ECLI:NL:RVS:2019:2403
Raad van State
- Voorlopige voorziening
- Rechtspraak.nl
Voorlopige voorziening tegen uitzetting van vreemdeling
Op 12 juli 2019 heeft de voorzieningenrechter van de Afdeling bestuursrechtspraak van de Raad van State uitspraak gedaan op een verzoek van een vreemdeling om een voorlopige voorziening. De vreemdeling had een verzoek ingediend om zijn voorgenomen uitzetting, die gepland stond voor 13 juli 2019, tegen te gaan. Dit verzoek volgde op een eerdere uitspraak van de rechtbank van 23 mei 2019, waarin het beroep van de vreemdeling tegen de afwijzing van zijn aanvraag voor een verblijfsvergunning asiel ongegrond was verklaard. Daarnaast had de vreemdeling bezwaar gemaakt tegen zijn feitelijke uitzetting, wat hij aan de voorzieningenrechter van de Afdeling had toegestuurd.

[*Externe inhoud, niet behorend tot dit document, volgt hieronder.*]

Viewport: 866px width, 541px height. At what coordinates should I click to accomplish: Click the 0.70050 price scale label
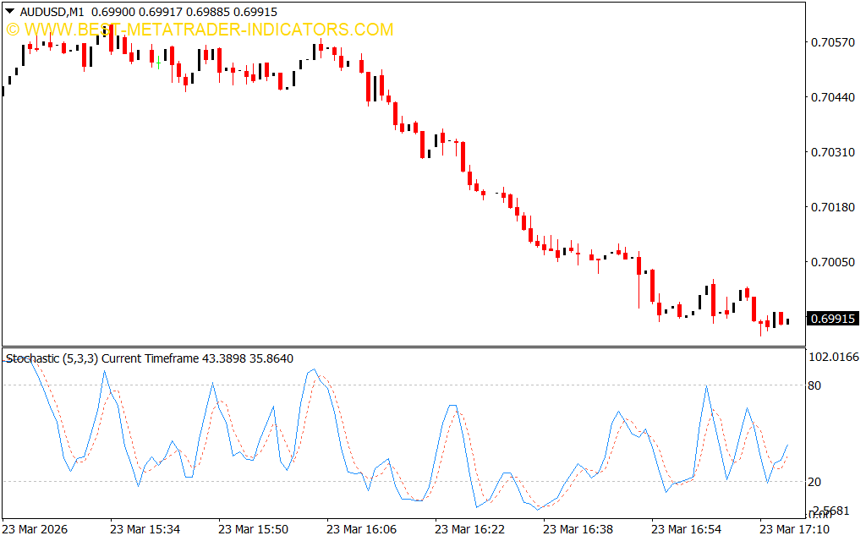[833, 262]

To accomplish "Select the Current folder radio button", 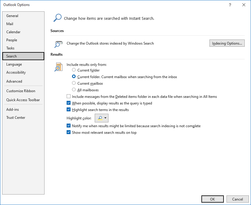I will pyautogui.click(x=74, y=70).
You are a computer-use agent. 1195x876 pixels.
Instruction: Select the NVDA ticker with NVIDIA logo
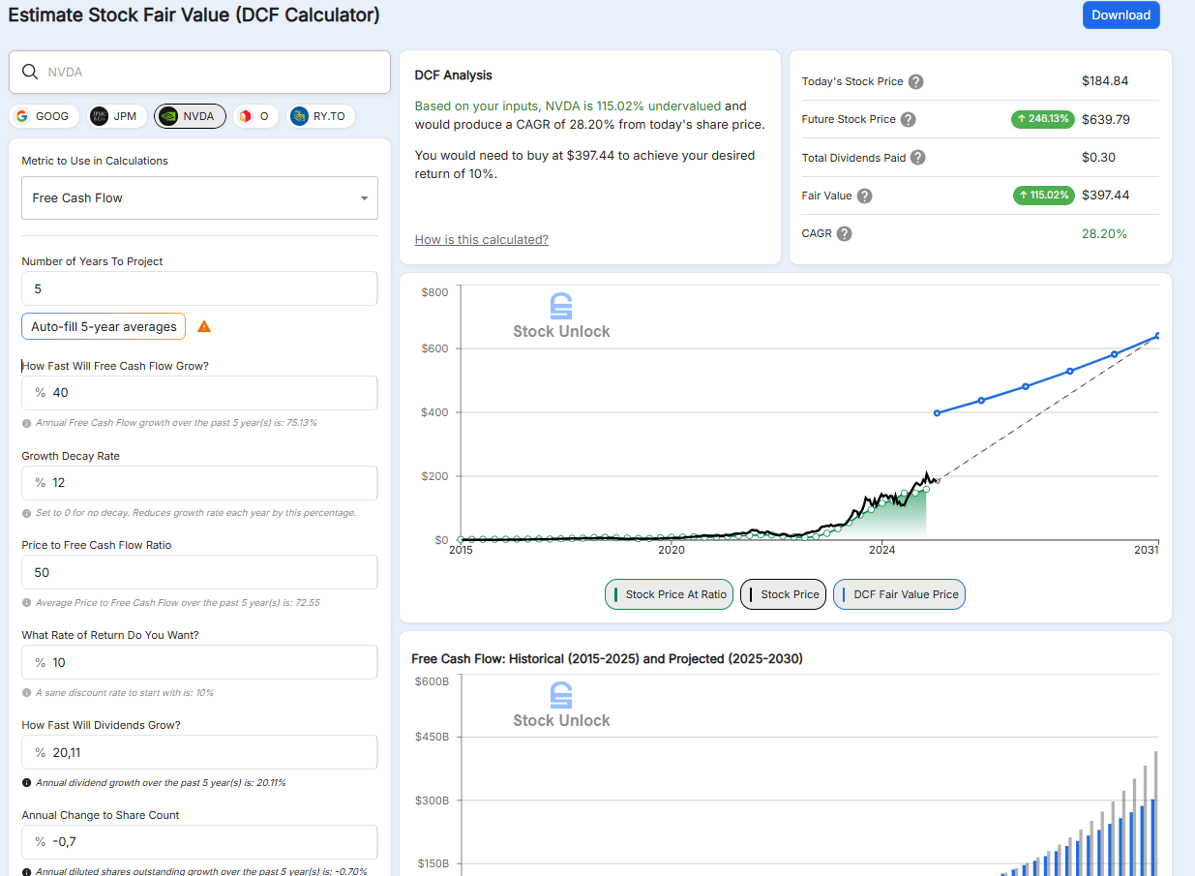[x=190, y=115]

De voorzieningenrechter heeft overwogen dat, gezien de omstandigheden en de eerdere uitspraken, het verzoek van de vreemdeling voor toewijzing in aanmerking komt. De staatssecretaris van Justitie en Veiligheid werd veroordeeld tot vergoeding van de proceskosten die de vreemdeling had gemaakt in verband met de behandeling van het verzoek. De voorzieningenrechter heeft bepaald dat de vreemdeling niet op de geplande datum van uitzetting zal worden uitgezet, en heeft de proceskosten vastgesteld op € 512,00, geheel toe te rekenen aan beroepsmatig verleende rechtsbijstand.
Deze uitspraak is gedaan in het openbaar en ondertekend door de voorzieningenrechter en de griffier.